14 March 2015: Hypermethylation of the promoter region of p16 causes cancer and reduces survival in mice according to a recent report by Lanlan Shen and her colleagues in The Journal of Clinical Investigation.

The history of p16 as a human tumor suppressor gene is complex. Only months after gene deletion evidence from a variety of tumor cell lines indicated the involvement of p16 in the genesis of cancer (Nobori et al. 1994; Kamb et al. 1994), its tumor suppressor function was brought into question (Spruck et al. 1994; Cairns et al. 1994).

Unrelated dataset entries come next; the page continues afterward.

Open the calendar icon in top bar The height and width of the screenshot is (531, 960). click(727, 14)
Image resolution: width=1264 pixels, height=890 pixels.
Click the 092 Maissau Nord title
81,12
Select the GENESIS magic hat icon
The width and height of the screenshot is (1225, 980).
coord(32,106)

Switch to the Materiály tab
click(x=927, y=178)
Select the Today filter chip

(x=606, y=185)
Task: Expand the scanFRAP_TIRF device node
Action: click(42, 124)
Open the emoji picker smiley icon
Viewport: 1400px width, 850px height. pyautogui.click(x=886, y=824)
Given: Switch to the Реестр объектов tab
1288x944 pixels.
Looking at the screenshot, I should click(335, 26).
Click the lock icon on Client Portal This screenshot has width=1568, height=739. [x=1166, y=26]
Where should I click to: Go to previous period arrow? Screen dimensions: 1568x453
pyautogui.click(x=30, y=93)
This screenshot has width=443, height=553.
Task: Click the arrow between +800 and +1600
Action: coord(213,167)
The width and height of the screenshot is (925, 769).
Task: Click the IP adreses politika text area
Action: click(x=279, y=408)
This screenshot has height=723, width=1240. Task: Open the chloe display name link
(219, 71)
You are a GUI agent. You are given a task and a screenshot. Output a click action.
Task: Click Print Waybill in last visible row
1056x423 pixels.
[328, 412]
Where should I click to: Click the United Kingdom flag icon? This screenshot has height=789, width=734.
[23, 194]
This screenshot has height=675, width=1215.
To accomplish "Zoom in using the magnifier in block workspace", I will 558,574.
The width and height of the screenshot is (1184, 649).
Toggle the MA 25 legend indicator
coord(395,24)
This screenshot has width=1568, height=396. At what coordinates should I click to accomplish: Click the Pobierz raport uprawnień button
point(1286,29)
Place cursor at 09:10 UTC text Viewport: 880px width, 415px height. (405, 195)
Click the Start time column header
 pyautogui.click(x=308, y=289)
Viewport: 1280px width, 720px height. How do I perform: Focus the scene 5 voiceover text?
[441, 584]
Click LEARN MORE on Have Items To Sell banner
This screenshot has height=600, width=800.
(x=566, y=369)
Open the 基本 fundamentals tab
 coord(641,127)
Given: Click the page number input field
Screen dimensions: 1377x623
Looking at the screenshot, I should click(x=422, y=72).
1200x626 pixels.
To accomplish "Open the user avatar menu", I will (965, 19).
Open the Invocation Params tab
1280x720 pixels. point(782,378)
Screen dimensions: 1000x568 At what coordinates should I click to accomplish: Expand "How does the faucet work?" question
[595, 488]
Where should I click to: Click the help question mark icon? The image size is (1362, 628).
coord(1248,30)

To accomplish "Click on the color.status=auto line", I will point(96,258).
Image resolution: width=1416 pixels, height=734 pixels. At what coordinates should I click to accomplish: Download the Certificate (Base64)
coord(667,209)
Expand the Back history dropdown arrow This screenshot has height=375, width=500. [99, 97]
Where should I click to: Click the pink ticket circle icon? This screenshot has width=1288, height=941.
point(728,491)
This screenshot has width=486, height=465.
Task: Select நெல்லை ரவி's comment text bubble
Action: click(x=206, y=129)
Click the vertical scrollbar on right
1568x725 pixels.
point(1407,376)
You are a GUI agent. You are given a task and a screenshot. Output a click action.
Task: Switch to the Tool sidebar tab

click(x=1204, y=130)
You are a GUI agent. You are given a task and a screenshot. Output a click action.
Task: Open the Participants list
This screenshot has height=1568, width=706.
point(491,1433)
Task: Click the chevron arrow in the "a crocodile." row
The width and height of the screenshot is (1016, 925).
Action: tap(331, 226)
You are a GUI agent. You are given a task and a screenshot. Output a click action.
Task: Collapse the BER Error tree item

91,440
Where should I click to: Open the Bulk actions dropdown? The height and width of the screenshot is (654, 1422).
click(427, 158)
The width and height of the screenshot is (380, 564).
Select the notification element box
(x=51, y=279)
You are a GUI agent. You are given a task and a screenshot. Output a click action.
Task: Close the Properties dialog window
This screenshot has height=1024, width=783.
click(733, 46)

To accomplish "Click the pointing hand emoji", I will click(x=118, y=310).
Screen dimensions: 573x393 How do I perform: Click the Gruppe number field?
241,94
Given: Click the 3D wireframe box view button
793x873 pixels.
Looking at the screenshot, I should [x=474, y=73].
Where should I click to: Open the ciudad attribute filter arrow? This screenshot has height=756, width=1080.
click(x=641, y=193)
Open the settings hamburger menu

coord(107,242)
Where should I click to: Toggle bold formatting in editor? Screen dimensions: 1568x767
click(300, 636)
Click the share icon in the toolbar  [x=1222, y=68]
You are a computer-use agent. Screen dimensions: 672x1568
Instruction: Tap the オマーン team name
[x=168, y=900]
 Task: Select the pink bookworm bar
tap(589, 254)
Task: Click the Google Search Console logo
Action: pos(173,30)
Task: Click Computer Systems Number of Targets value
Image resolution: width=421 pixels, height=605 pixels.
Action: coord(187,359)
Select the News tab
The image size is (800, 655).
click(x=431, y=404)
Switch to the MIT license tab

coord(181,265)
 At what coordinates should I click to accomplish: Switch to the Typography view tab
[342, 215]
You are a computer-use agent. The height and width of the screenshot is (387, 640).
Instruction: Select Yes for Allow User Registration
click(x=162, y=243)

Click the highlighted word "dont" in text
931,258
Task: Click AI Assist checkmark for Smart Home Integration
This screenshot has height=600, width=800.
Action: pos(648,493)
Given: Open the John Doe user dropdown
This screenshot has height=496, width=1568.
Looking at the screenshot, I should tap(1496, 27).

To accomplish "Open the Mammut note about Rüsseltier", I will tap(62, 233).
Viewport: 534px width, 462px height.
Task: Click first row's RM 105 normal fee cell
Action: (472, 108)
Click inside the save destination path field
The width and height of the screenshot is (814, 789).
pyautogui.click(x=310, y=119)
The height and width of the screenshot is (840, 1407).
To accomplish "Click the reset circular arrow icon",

According to the two-hit theory of carcinogenesis by Knudson (Knudson 1971), a tumor suppressor is characterized by both copies of the gene being inactivated genetically, thereby eliminating its growth inhibition. Thus, tumors with loss of heterozygosity (LOH) at 9p21 - the chromosomal location of p16 - should have a high frequency of intragenic mutations in the other allele that block gene function. In contrast to this prediction, primary tumors with LOH at the p16 locus had a paucity of mutations in the remaining allele (Spruck et al. 1994; Cairns et al. 1994).

This conundrum appeared to be resolved in 1995 by the finding that p16 function is often inactivated in tumors by promoter hypermethylation (Merlo et al. 1995). Nevertheless, there has always been the nagging question: Does tumor hypermethylation at the p16 locus cause or result from cancer formation? This critically important question has now been answered twenty years later by an elegant set of experiments. By using a strategy to target DNA methylation directly to the p16 promoter in mice, epigenetic inactivation of p16 function has been demonstrated unequivocally to cause tumor formation (Yu et al. 2015).